What you will do ->
The line containing "Click the Low Everyday Price badge icon", plus every line that follows it to the end of the listing below, is what you transcribe exactly; omit all pictures.

══════════

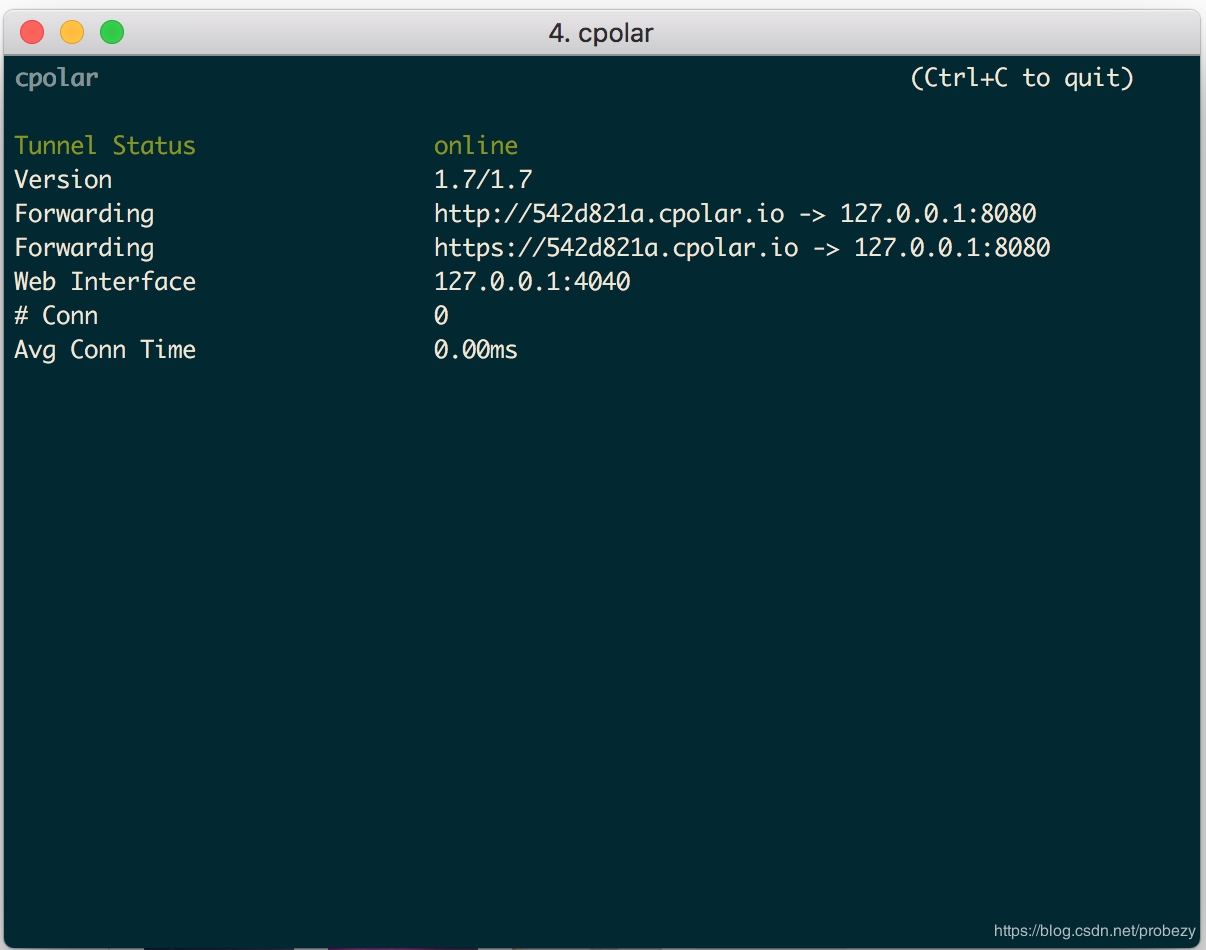The image size is (1206, 950).
Task: Click the https://542d821a.cpolar.io forwarding URL
Action: (616, 247)
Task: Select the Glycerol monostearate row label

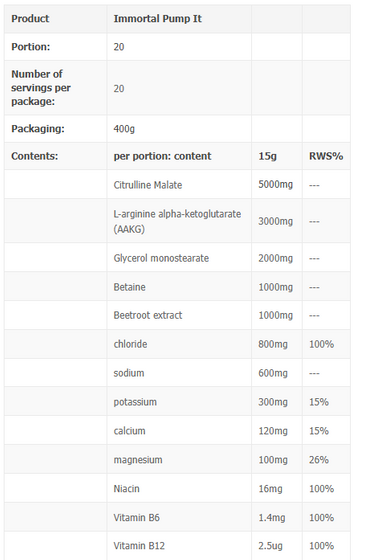Action: pos(161,258)
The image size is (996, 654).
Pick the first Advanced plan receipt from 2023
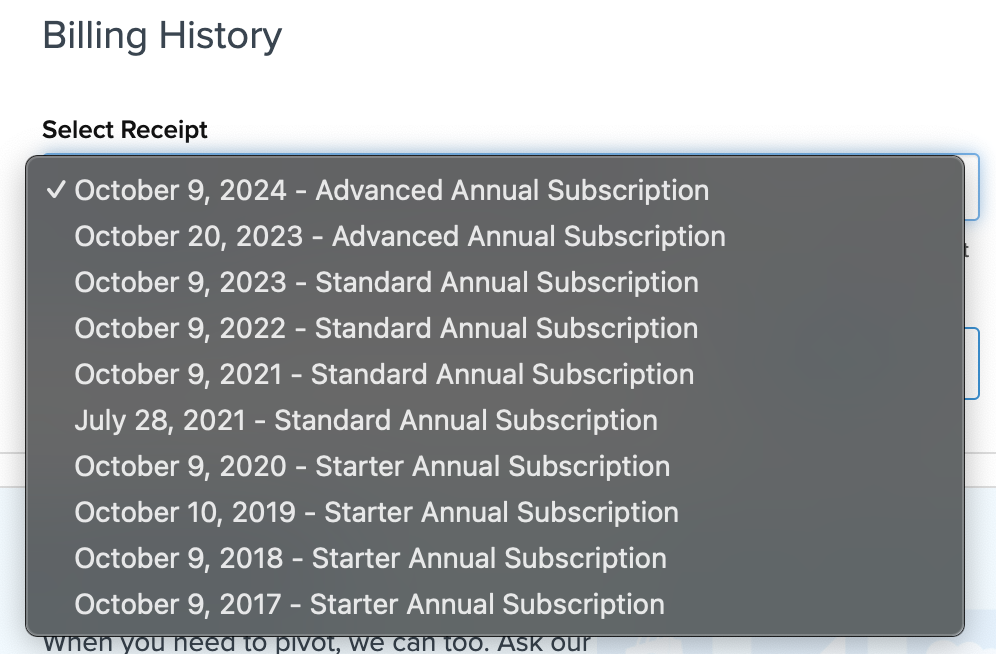pos(399,236)
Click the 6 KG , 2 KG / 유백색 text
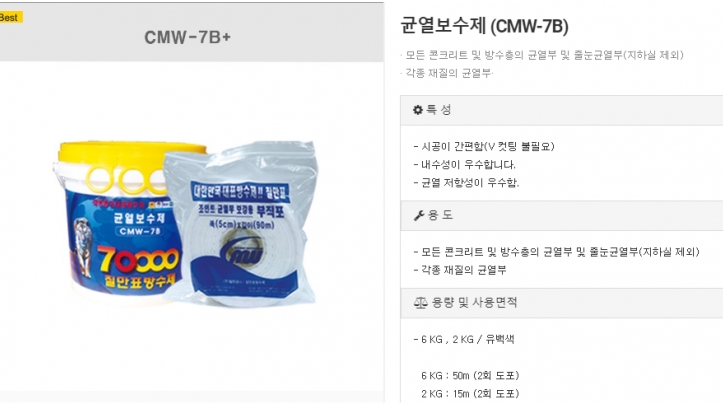 (x=464, y=339)
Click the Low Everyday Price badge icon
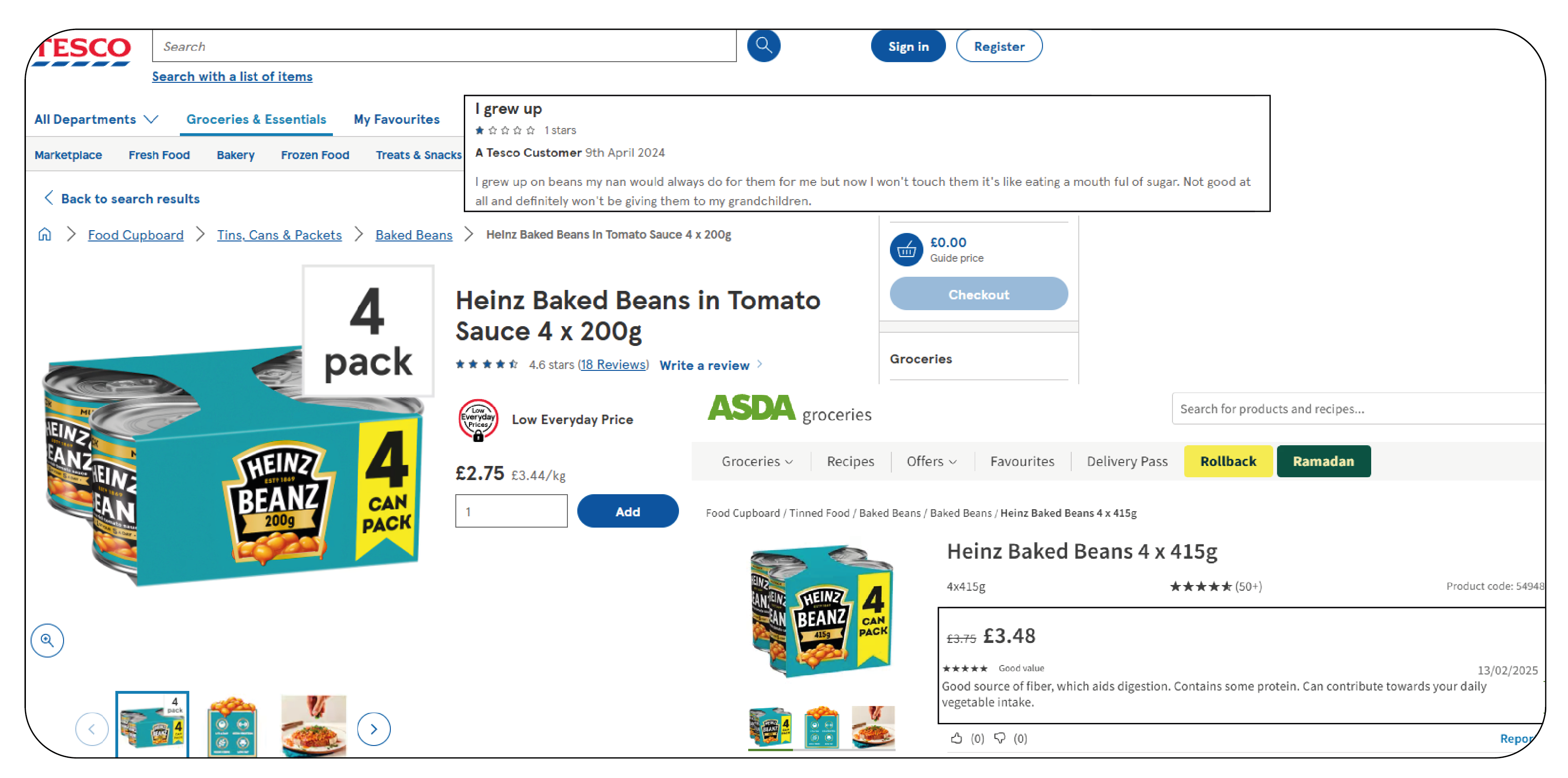The width and height of the screenshot is (1568, 778). [478, 419]
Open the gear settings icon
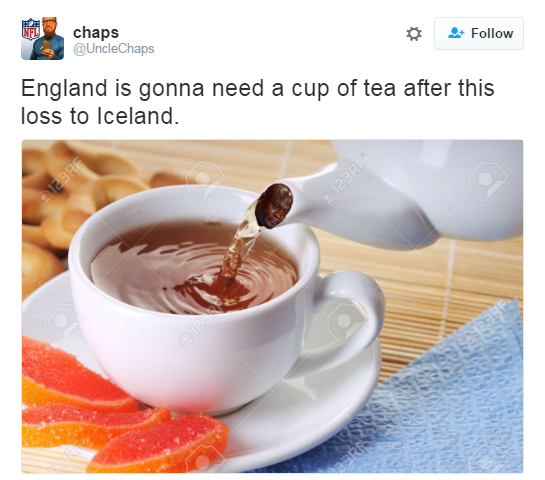The width and height of the screenshot is (545, 480). pos(414,34)
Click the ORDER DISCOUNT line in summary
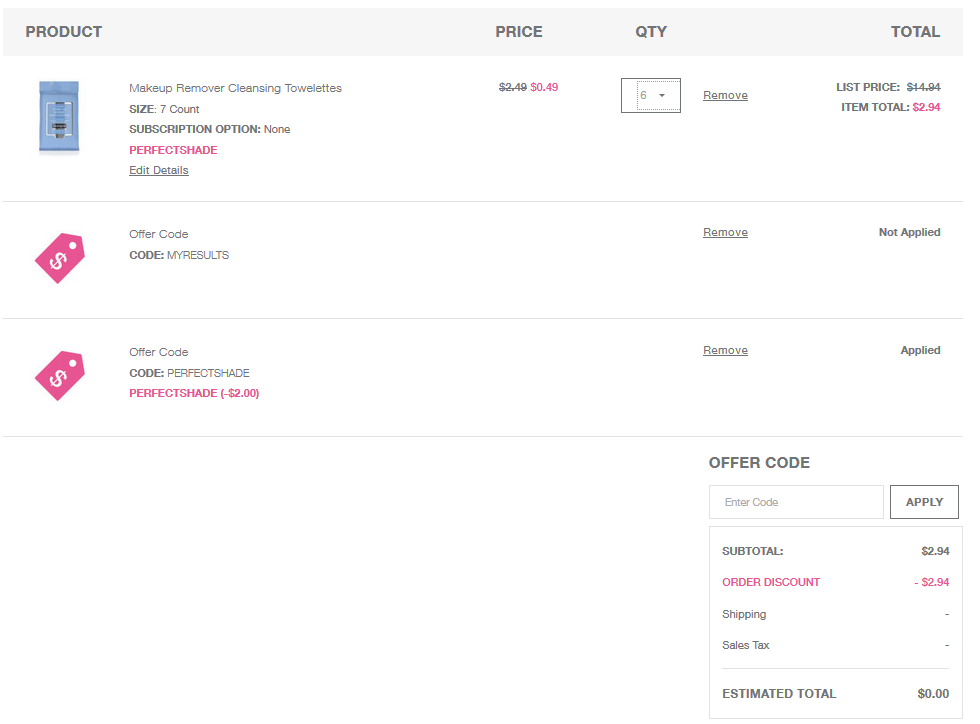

══════════

Answer space ->
Click the Low Everyday Price badge icon
The width and height of the screenshot is (1568, 778). [478, 419]
Open the gear settings icon
The width and height of the screenshot is (545, 480). pos(414,34)
Click the ORDER DISCOUNT line in summary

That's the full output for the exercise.